It’s also much easier for governments to tightly monitor online expression, as revelations of the NSA’s extensive Internet penetration have underscored. In 2012, the government compelled Twitter to turn over thousands of tweets from an Occupy Wall Street protestor charged with disorderly conduct. The tweets bolstered the government’s case, and the protestor pleaded guilty lest they become public at trial and incriminate other Occupiers.  The Internet is not always an environment conducive to civil disobedience.

Perhaps this is why we haven’t seen a bottom-up political movement agitating to break our country’s political paralysis. Much has been made of Washington lawmakers’ changed social habits. Their short workweeks and the permanent campaign push them back to their districts on weekends. They no longer mix at Georgetown townhouses or over bourbon-fueled poker games, and so, the theory goes, across-the-aisle deal-making doesn’t happen. But the same social insulation affects average citizens as well. The rest of us sip coffee and beer right next to our neighbors without the opportunity to take each other’s confidences, shout about politics, or engage in acts of spontaneous persuasion.

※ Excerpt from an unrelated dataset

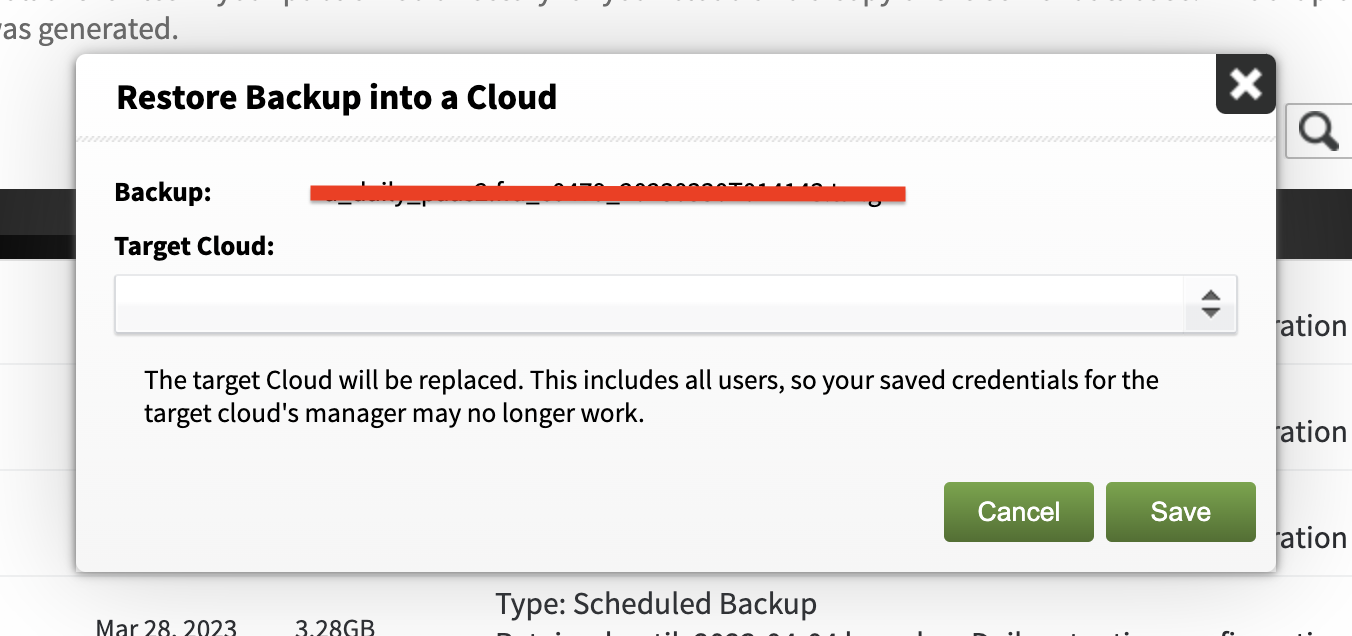Open the Target Cloud dropdown

point(676,304)
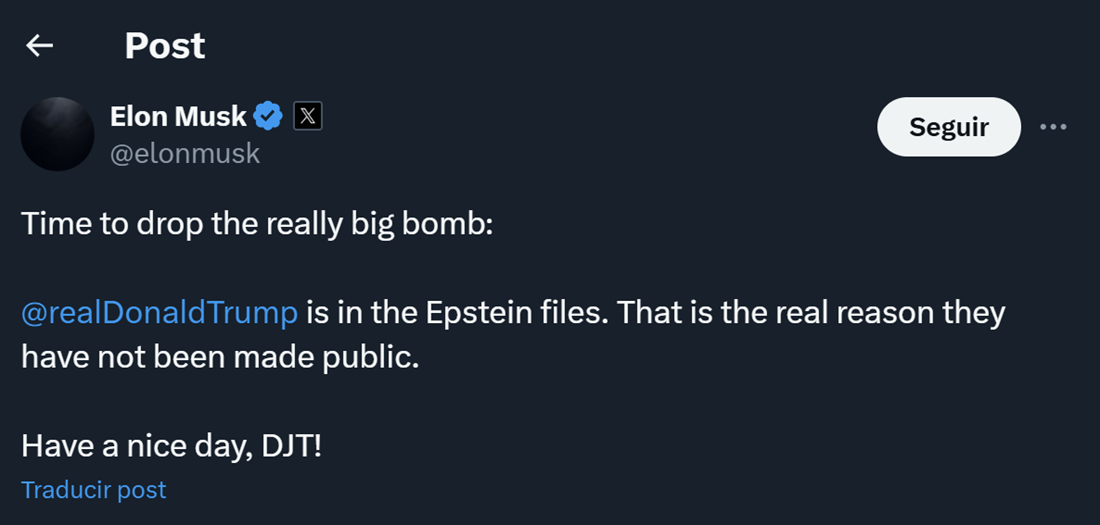Click the X affiliation badge icon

In the wake of a financial crisis and in the face of a sclerotic federal government, we might have expected a political upheaval in recent years in the U.S. Instead, we got the Tea Party and Occupy. Today’s Tea Party emerged in part from the Koch Brothers’ boardrooms, not a tavern, and it’s no wonder that the putative grassroots movement has had the primary effect of contributing to more gridlock, installing obstructionist legislators, and discouraging moderates from participating in deal-making. Occupy managed to insert income inequality into the national dialogue, but the carried interest loophole still enriches hedge fund managers while Congress cuts food stamps for the poor. After the movement was pushed from the open-air spaces it occupied, it lacked another space in which to build on what momentum it had.

We’re left with a political system in which our Congress is near-universally reviled, and yet its incumbents can generally expect to remain in power. Sure, not everything that comes out of the bars and cafés is to the good. The Beer Hall Putsch, in which the Nazis tried and failed to seize control of Munich, was Hitler’s stepping-stone to power. Desmoulins, after inciting the storming of the Bastille, eventually succumbed to the guillotine in Robespierre’s reign of terror. But the guys who planned the Boston Tea Party over rum punch decided that allowing for the possibility of periodic upheaval was an important part of their democratic experiment.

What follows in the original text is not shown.